As portas de Hollywood estão abertas. “Countdown to Zero” lhe ofereceu uma chance de colocar sua perícia na CIA em uso na esfera pública –e fazer amizade com Meg Ryan e com a rainha Noor da Jordânia, defensoras da eliminação das armas nucleares. Ambos os filmes a levaram a Cannes neste ano, onde Giorgio Armani deu uma festa em seu iate para “Fair Game” e onde Valerie caminhou pelo tapete vermelho com Naomi Watts ao seu lado. Na pré-estreia de “Countdown” em Nova York, em julho, ela conversou com Whoopi Goldberg e Elisabeth Hasselbeck no programa “The View”.
Mas quando “Countdown to Zero” foi exibido na sede da CIA em Langley, Virgínia, em um auditório protegido conhecido como A Bolha, Valerie não estava lá.
“Eu não fui convidada”, ela disse com tristeza. “Teria sido estranho.”
Ambos os Wilsons foram consultores em “Fair Game”, se revezando no set em Nova York para que o outro pudesse ficar em casa com os gêmeos. Penn os visitou em Santa Fé (eu o fiz lavar a louça após o jantar”, disse Valerie) e ela e Watts agora são amigas, trocando “e-mails engraçados de fofoca”, disse a atriz.
“Esta é a vida nova dela, uma que ela não escolheu, mas por que não deveria desfrutá-la e abraçá-la?” disse Watts. “Ela está usando sua voz e suas crenças.”
Ainda assim, ela parece relutante em abraçar. Espiões não se revelam facilmente e existe muito mais a respeito de Valerie do que ela pode revelar. Seu livro foi publicado com grandes partes censuradas após uma longa batalha legal com a CIA e ela está atada ao seu acordo de sigilo. Perguntas sobre seu trabalho –ou se certas cenas em “Fair Game” são verdadeiras– são recebidas com sobrancelhas levantadas e com a resposta padrão: “Eu não posso dar detalhes específicos”.
Aos 47 anos, Valerie deseja que sua história seja conhecida, mas não deseja que o escândalo a defina para sempre. “É um pedaço de nossa história, mas não ela toda”, ela diz. No ano passado, o marido dela, atualmente com 60 anos, se tornou presidente da subsidiária africana da Symbion Power, uma construtora, e Valerie trabalha meio expediente com contato comunitário do Instituto Santa Fé, uma organização de pesquisa científica.
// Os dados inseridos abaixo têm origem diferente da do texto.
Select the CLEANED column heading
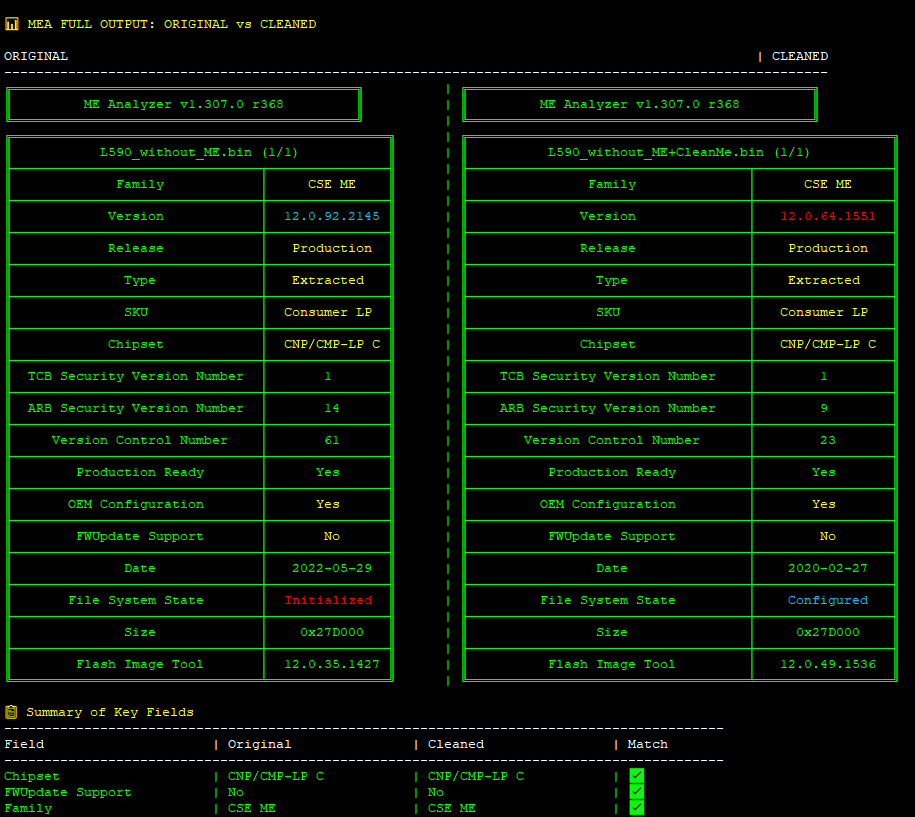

Ela também está colaborando com Sarah Lovett, uma escritora local, em –o que mais?– um romance de espionagem.
Mas por ora ela tem um filme para promover. Na volta de Deauville, ela parou em Paris para entrevistas e visitou o salão de chá Mariage Frères em Marais. Ela disse ter desejado o tempo todo que Trevor e Samantha estivessem lá. Ela queria beber limonada com eles no Café de Flore, e levá-los ao topo da Torre Eiffel.